12. Mai 2022

Einfach geradeaus fahren im Canadier?

Geradeausfahren im Canadier (Foto: Marius Andre)

Der Canadier läuft in Deutschland ein ganz klein wenig unter dem Radar und ist in der Wahrnehmung vieler häufig eher das Boot der Verleiher für Betriebsausflüge und vergnügt lärmende Gruppen. Dabei bietet dieser Bootstyp eine unheimlich große Spanne an Möglichkeiten für das Abenteuer vor der Haustür. Daher lohnt es sich einen Blick darauf zu werfen, was  wir im Canadier lernen können.

Von Marius André

 

Wer wissen will, welche Techniken sich erlernen lassen (sollten), für den lohnt sich immer einBlick auf den EPP 2. Unter (Paddel-) Technik steht da z.B. “Geradausfahrt und Kurs halten”. Zu den verwendeten Paddelschlägen findet man im Epp 1 die Hinweise auf den Grundschlag und den Bogenschlag und im EPP 2 den Hinweis auf Ziehschläge.
◇ ◇ ◇
AUFGABE 1. Dupliziere aus dem Text über das Geradeausfahren im Canadier alles von „Einfach geradeaus fahren“ bis hinunter zu „Canadier lernen können.“ zeichengetreu, beide Grenzen eingeschlossen.
◇ ◇ ◇
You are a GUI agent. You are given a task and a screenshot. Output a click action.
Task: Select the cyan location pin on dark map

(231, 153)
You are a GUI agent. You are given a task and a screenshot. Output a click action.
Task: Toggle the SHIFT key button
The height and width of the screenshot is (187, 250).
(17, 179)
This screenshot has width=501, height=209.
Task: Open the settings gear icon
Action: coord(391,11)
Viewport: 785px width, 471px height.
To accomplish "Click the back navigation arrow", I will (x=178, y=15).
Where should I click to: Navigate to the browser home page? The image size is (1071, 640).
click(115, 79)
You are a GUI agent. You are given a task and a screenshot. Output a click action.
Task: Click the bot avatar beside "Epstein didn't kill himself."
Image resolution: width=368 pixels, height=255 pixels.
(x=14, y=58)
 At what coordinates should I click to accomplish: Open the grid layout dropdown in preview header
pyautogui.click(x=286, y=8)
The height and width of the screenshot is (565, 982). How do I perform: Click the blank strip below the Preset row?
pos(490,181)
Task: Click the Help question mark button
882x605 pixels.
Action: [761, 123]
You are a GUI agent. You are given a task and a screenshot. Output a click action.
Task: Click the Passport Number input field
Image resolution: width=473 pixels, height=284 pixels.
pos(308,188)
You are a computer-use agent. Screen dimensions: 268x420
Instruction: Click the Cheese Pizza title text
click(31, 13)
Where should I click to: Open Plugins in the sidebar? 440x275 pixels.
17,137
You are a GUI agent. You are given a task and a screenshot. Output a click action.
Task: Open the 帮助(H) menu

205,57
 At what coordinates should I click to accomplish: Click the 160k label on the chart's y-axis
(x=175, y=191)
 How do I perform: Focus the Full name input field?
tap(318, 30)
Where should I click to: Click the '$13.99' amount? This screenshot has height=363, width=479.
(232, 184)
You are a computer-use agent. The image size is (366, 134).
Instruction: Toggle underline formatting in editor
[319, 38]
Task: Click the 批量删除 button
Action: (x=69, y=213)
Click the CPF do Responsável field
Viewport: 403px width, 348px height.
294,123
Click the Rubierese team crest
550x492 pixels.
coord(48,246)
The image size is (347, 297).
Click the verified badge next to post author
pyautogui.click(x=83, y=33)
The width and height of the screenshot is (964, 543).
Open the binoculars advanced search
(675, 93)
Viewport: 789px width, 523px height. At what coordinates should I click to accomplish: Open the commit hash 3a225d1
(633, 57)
◇ ◇ ◇
AUFGABE 2. Schreibe alles vom Beginn der Datensätze bis hinunter zur Zeile mit „(x=14, y=58)“ unverändert nieder. Diese Zeile gehört mit dazu.

VOLLSTÄNDIGE AUSGABE 1.
Einfach geradeaus fahren im Canadier?

Geradeausfahren im Canadier (Foto: Marius Andre)

Der Canadier läuft in Deutschland ein ganz klein wenig unter dem Radar und ist in der Wahrnehmung vieler häufig eher das Boot der Verleiher für Betriebsausflüge und vergnügt lärmende Gruppen. Dabei bietet dieser Bootstyp eine unheimlich große Spanne an Möglichkeiten für das Abenteuer vor der Haustür. Daher lohnt es sich einen Blick darauf zu werfen, was  wir im Canadier lernen können.

VOLLSTÄNDIGE AUSGABE 2.
You are a GUI agent. You are given a task and a screenshot. Output a click action.
Task: Select the cyan location pin on dark map

(231, 153)
You are a GUI agent. You are given a task and a screenshot. Output a click action.
Task: Toggle the SHIFT key button
The height and width of the screenshot is (187, 250).
(17, 179)
This screenshot has width=501, height=209.
Task: Open the settings gear icon
Action: coord(391,11)
Viewport: 785px width, 471px height.
To accomplish "Click the back navigation arrow", I will (x=178, y=15).
Where should I click to: Navigate to the browser home page? The image size is (1071, 640).
click(115, 79)
You are a GUI agent. You are given a task and a screenshot. Output a click action.
Task: Click the bot avatar beside "Epstein didn't kill himself."
Image resolution: width=368 pixels, height=255 pixels.
(x=14, y=58)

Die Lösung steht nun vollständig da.